» **WHAT YOU ARE ASKED TO DO**
Once the images are removed, repeat all of the entries exactly.

» **DATASET CONTENT**
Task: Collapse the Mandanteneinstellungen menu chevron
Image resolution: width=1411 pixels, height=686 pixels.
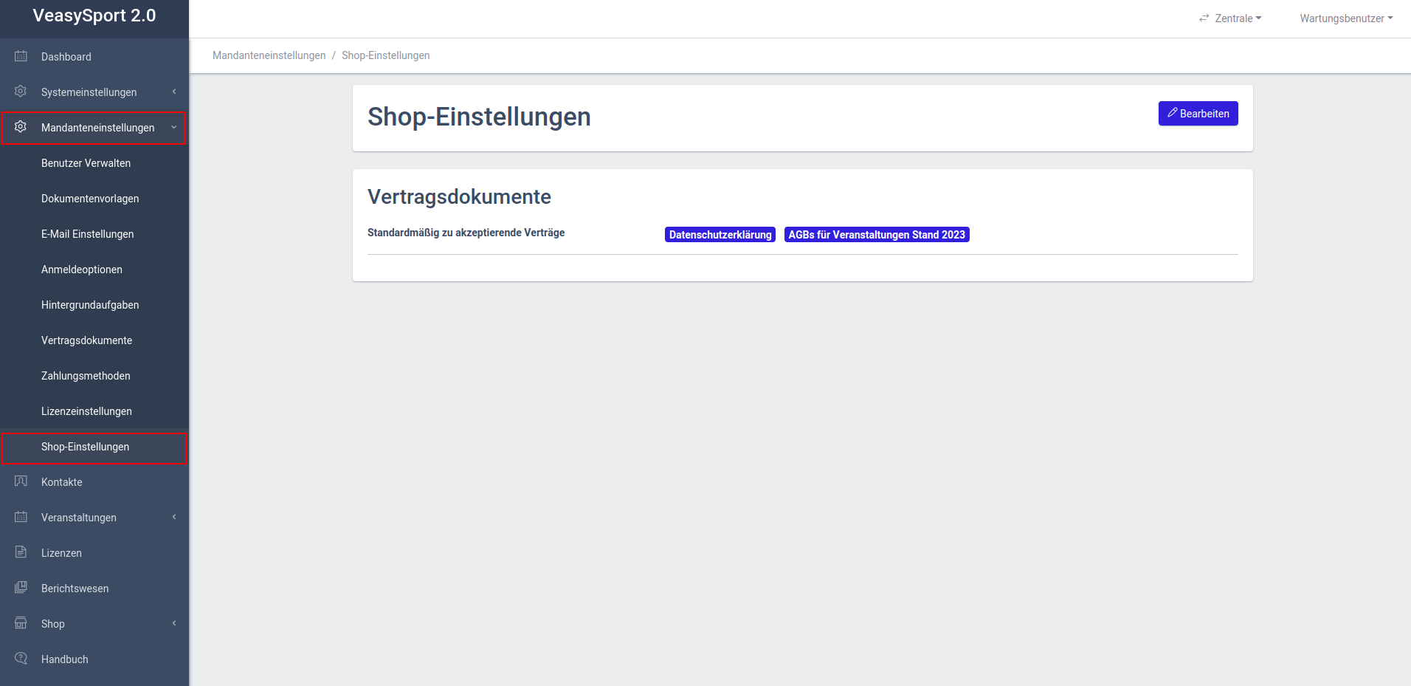Action: click(x=174, y=127)
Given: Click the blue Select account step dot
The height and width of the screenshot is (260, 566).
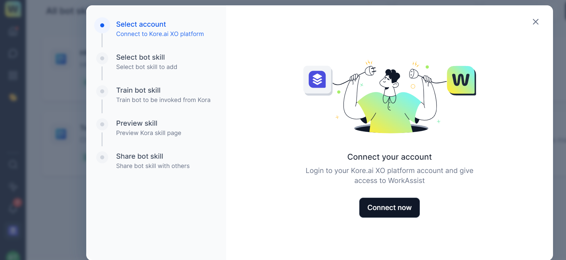Looking at the screenshot, I should tap(102, 25).
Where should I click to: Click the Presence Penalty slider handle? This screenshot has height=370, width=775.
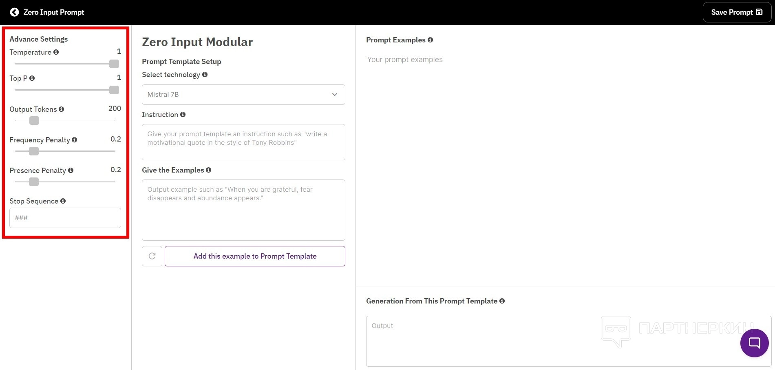34,182
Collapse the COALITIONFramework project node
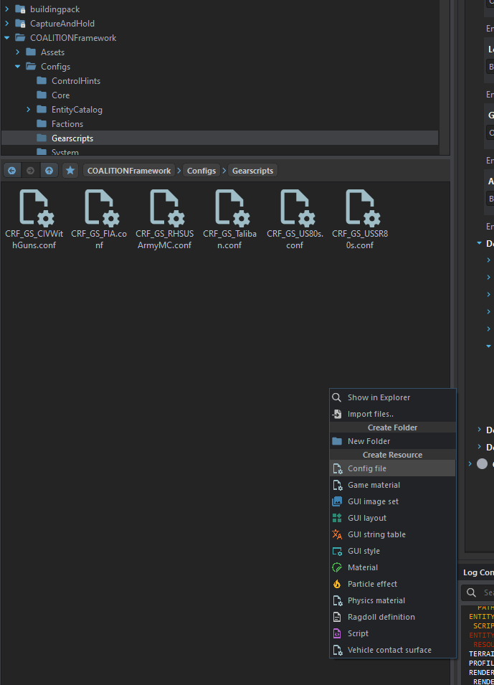Screen dimensions: 494x685 7,38
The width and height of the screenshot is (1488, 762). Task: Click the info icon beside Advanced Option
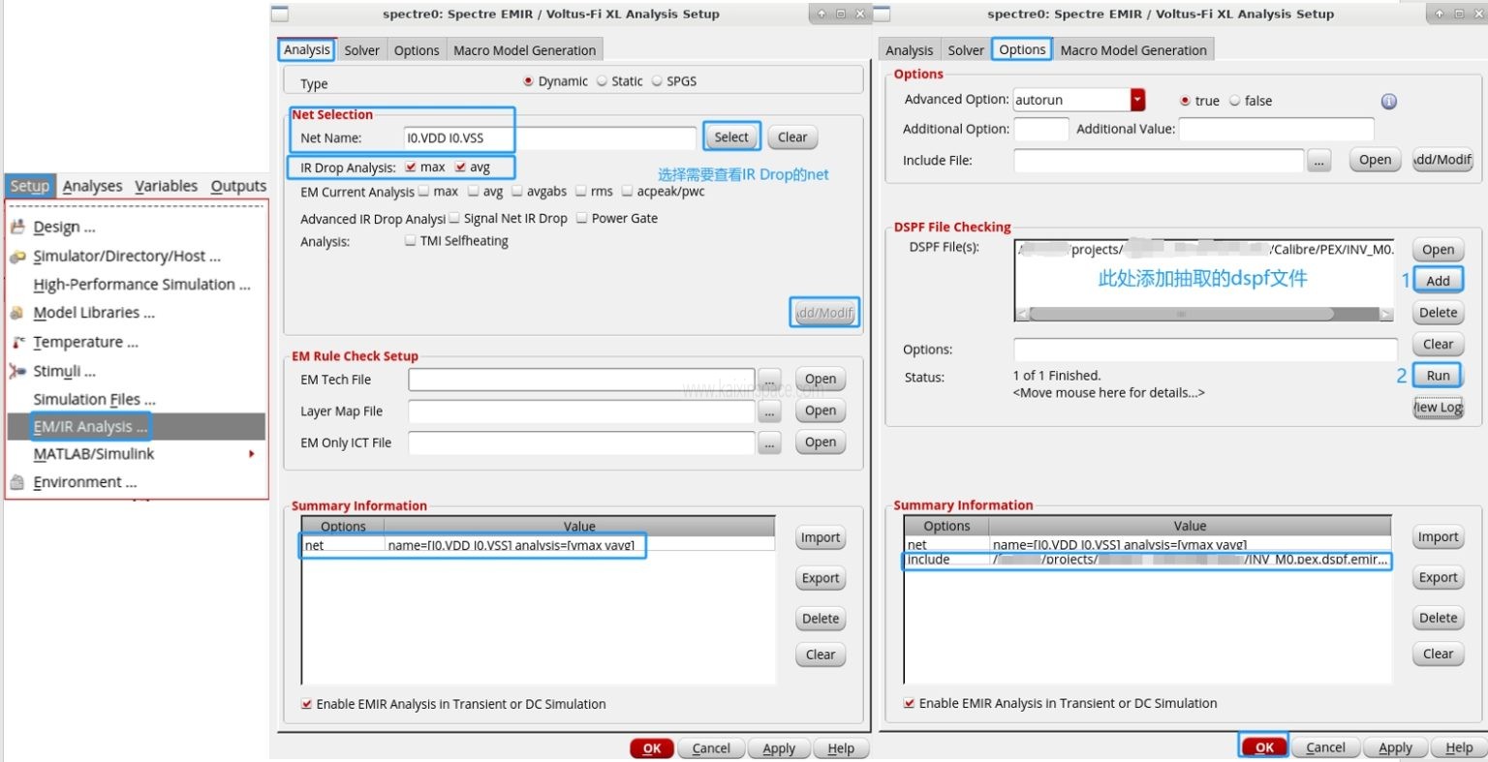click(1388, 101)
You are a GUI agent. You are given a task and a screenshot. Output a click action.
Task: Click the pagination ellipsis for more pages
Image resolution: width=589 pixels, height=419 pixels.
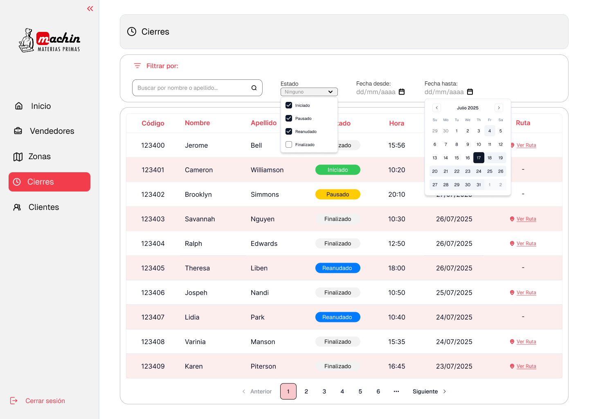[x=396, y=392]
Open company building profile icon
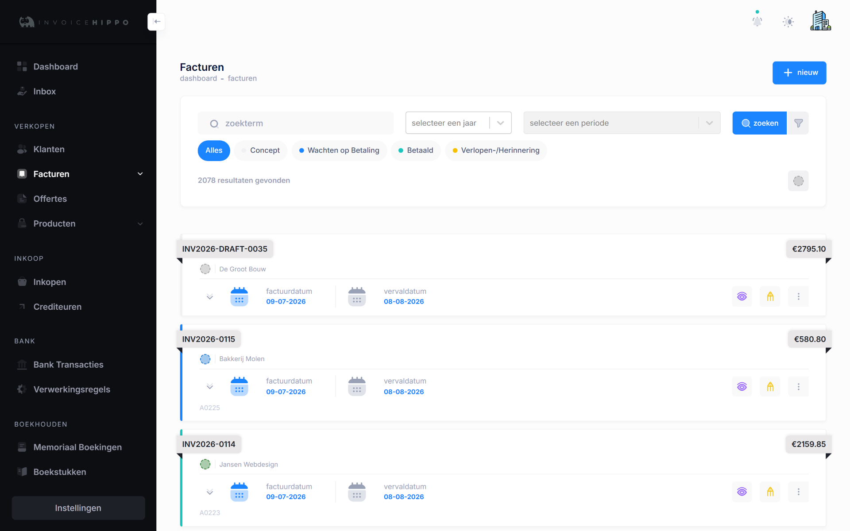This screenshot has height=531, width=850. pos(820,21)
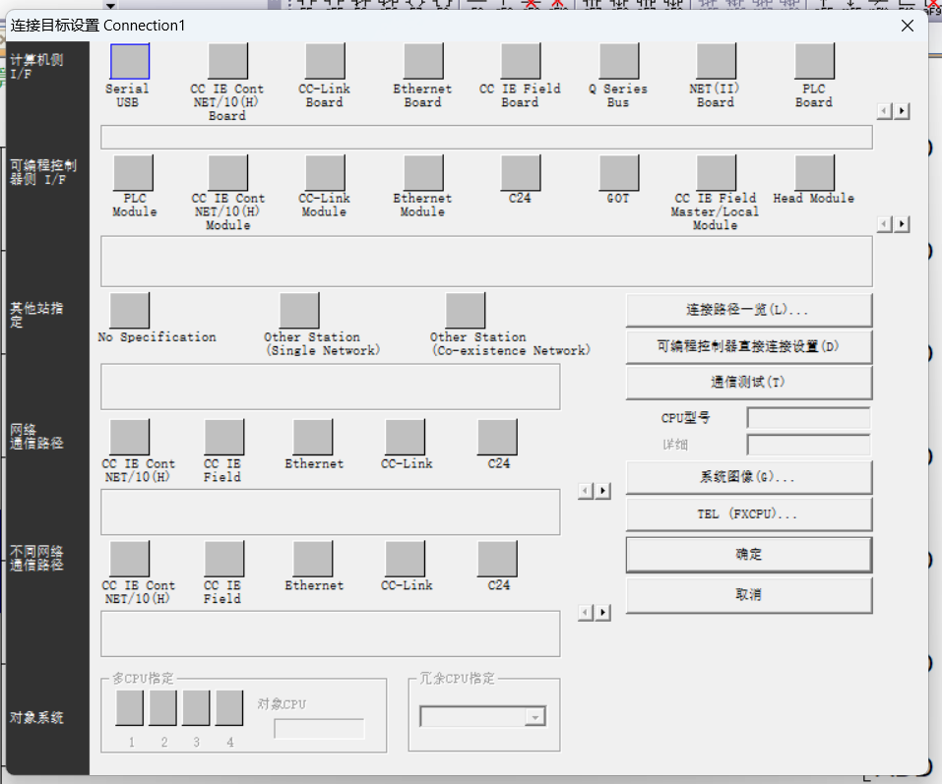
Task: Open 连接路径一览(L) list
Action: (x=748, y=310)
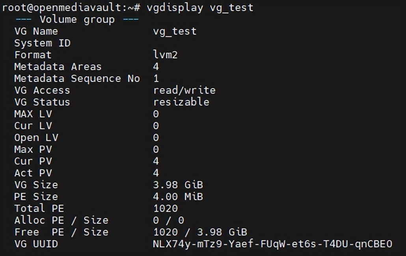Click the Free PE value 1020 / 3.98 GiB

tap(200, 232)
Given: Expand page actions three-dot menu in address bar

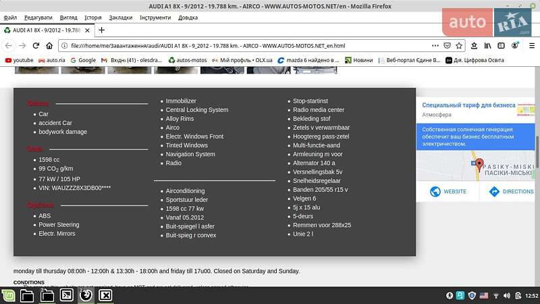Looking at the screenshot, I should point(435,45).
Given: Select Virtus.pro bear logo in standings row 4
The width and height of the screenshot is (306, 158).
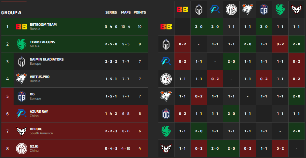Looking at the screenshot, I should [x=22, y=79].
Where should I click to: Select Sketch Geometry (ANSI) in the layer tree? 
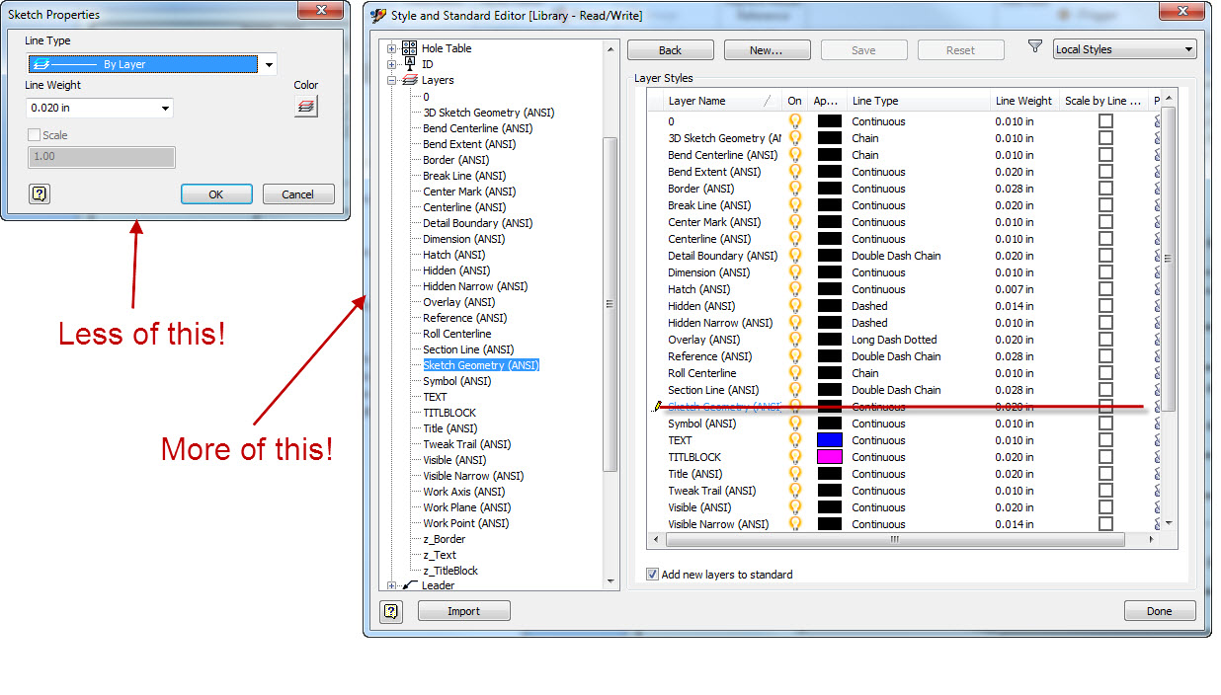480,364
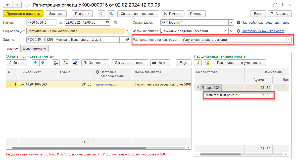Show Дт/Кт accounting entries
This screenshot has width=296, height=162.
101,14
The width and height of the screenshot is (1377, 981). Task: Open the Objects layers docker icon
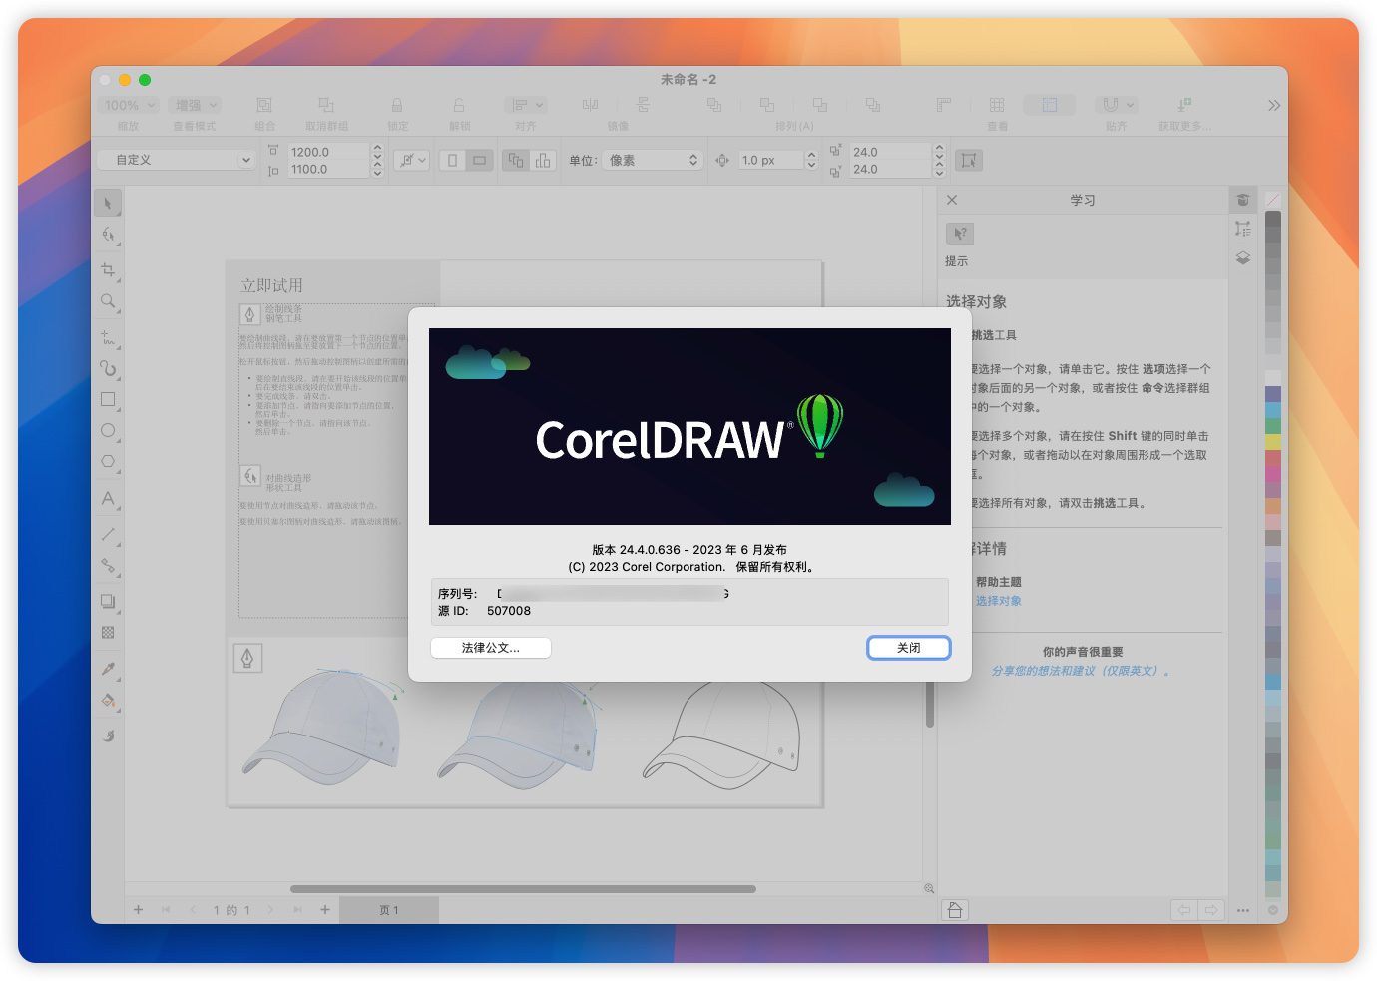coord(1242,257)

» **ANSWER BOX**
Task: Collapse the Mandanteneinstellungen menu chevron
Image resolution: width=1411 pixels, height=686 pixels.
Action: click(x=174, y=127)
Given: Click the blue Select account step dot
The height and width of the screenshot is (260, 566).
Looking at the screenshot, I should tap(102, 25).
Where should I click to: Click the Presence Penalty slider handle? This screenshot has height=370, width=775.
34,182
Collapse the COALITIONFramework project node
Screen dimensions: 494x685 7,38
The width and height of the screenshot is (1488, 762). Task: Click the info icon beside Advanced Option
click(1388, 101)
You are a GUI agent. You are given a task and a screenshot. Output a click action.
Task: Click the pagination ellipsis for more pages
Image resolution: width=589 pixels, height=419 pixels.
[x=396, y=392]
Open company building profile icon
This screenshot has height=531, width=850. pos(820,21)
Task: Open 连接路径一览(L) list
Action: (x=748, y=310)
Click the Free PE value 1020 / 3.98 GiB

tap(200, 232)
Given: Expand page actions three-dot menu in address bar

Looking at the screenshot, I should point(435,45).
Given: Select Virtus.pro bear logo in standings row 4
The width and height of the screenshot is (306, 158).
Looking at the screenshot, I should [x=22, y=79].
Where should I click to: Select Sketch Geometry (ANSI) in the layer tree? 
480,364
Show Дт/Кт accounting entries
This screenshot has width=296, height=162.
101,14
The width and height of the screenshot is (1377, 981). Task: Open the Objects layers docker icon
coord(1242,257)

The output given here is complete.